Who and what is the E55 meant for?
The E55 manages to pack a huge amount of functionality into a package that is not just ultra slim, but also looks like a regular phone, not withstanding the keyboard. Therefore, people who are accustomed to the likes of the E71/E72 or Blackberries, who want to transfer to a more discrete device may find this the perfect compromise between the full qwerty design and 12-button T9 phones. It would be understandable if the relatively small screen was a turn-off for some people in this age of large touch screen phones. The distinction that needs to be understood here is that as an Eseries device it is designed to be a tool for work, not lifestyle (despite the marketeers protestations about having a dual home screens for both). The trade off is that you have a small screen, button driven device that is powered by the largest battery that Nokia currently produce. Thus creating a mobile communications device that can satisfy the users demands and keep going in the field without the worry of running out of power. Furthermore, with the Quickoffice editing suite and the best e-mail client that Nokia have ever put on their phones, it really is the device you want with you to keep track of your life and projects.

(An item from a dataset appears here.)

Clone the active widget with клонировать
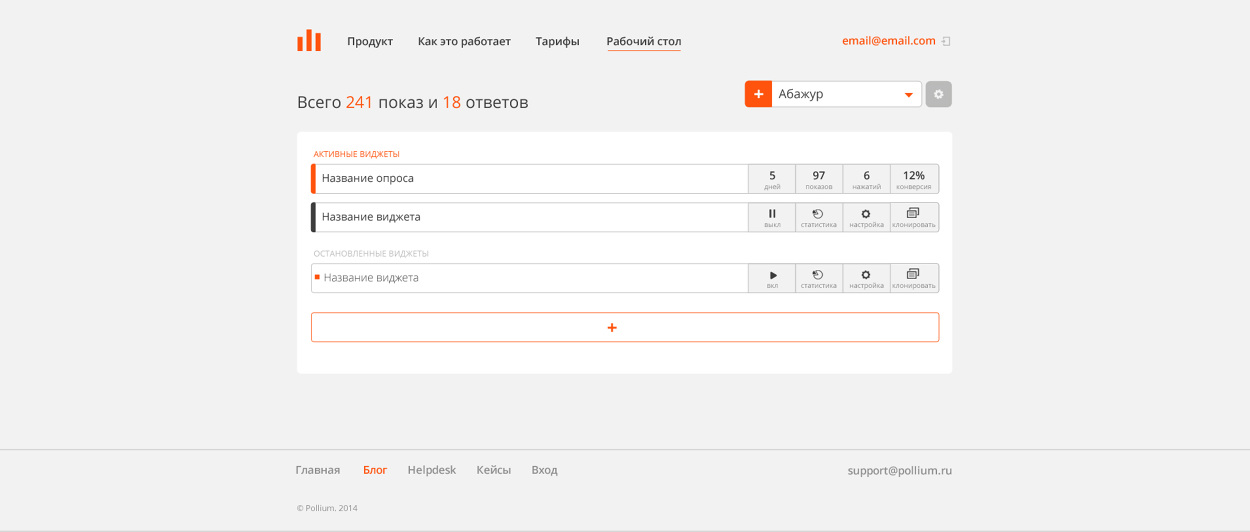The image size is (1250, 532). point(914,217)
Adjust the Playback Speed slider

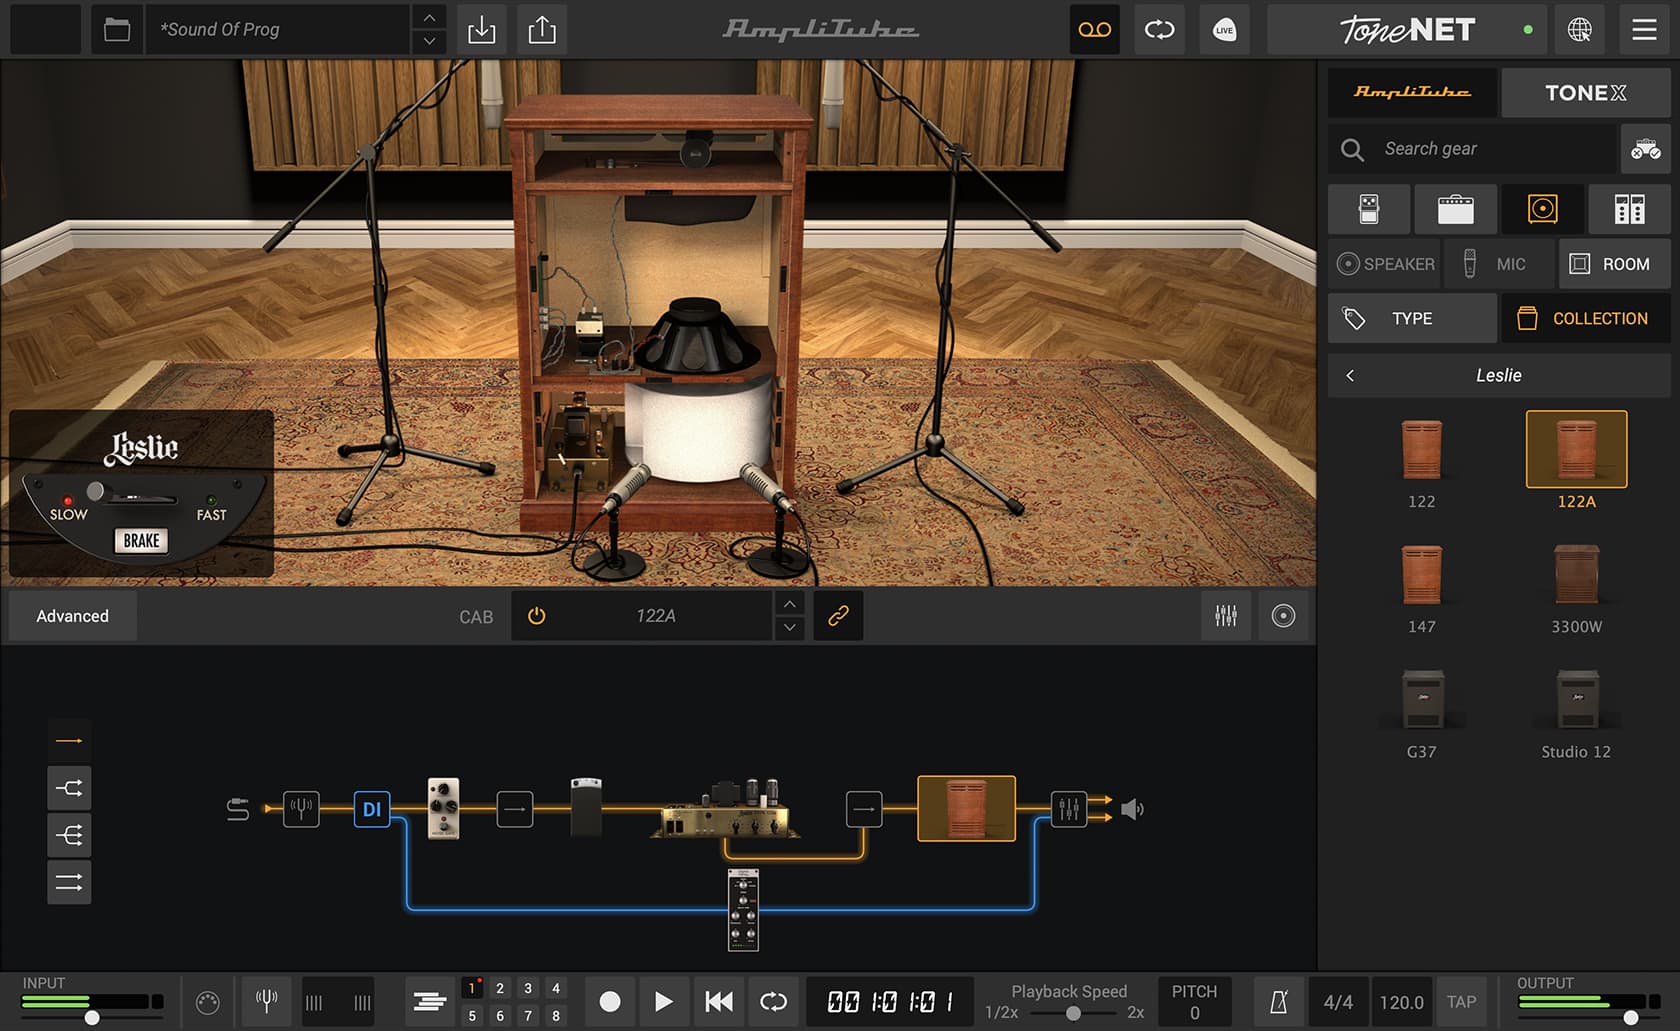pyautogui.click(x=1073, y=1013)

If you have an older Eseries phone such as E70, E50, E51; I wouldn't hesitate to recommend an upgrade to the E55, or E52. The built-in software is far more mature, the screen is larger, and it has far more battery life.
This is a work phone, and that will often involve reading PDF's. However, without paying for an expensive upgrade to have text wrapping, you will be doing lots of side to side scrolling. In practice, people will either pay the money or forget about reading PDF's on the phone. Adobe Reader 2.5 LE really should have been included in the firmware, even if it raised the overall retail price. Not to have line wrapping on such a small screen is just ridiculous.
Next along is the exclusion of Podcasting and Internet Radio. Just because this is a work phone doesn't mean there is no demand for these methods of content delivery, for both communication and recreation. Fortunately, there is the freely available Escarpod (soon to be followed by the Symbian Podcatcher back-port from Symbian^3) to satisfy your podcasting needs. Also, recall the 6210 Navigator workaround for Internet Radio.
The most unique selling point of the phone is the half-qwerty keyboard, and it's something of a mixed bag. It no doubt provides a more natural typing experience than T9 systems, although it doesn't provide any extra typing speed and access to the punctuation marks is clunky. To be fair, once you've used it for a while, you stop thinking about the punctuation issues, and just get on with using it, as is.
Finally, there is the old, tired S60 web browser. While this browser renders quickly enough and supports Flash, it is chronically missing modern features; namely tabs and copy/paste. However, there are third party alternatives like Opera Mini (& Mobile), so the browser need not be a deal breaker for the E55.
If you want a phone that is good for bulk text entry, or you want a multimedia orientated phone with fancy (read: "glassy") graphics, then move along - this one is not for you. However, if you're on a tight budget, and want a slim and light device, with substantial battery life, to manage your communications, then the E55 is a compelling option.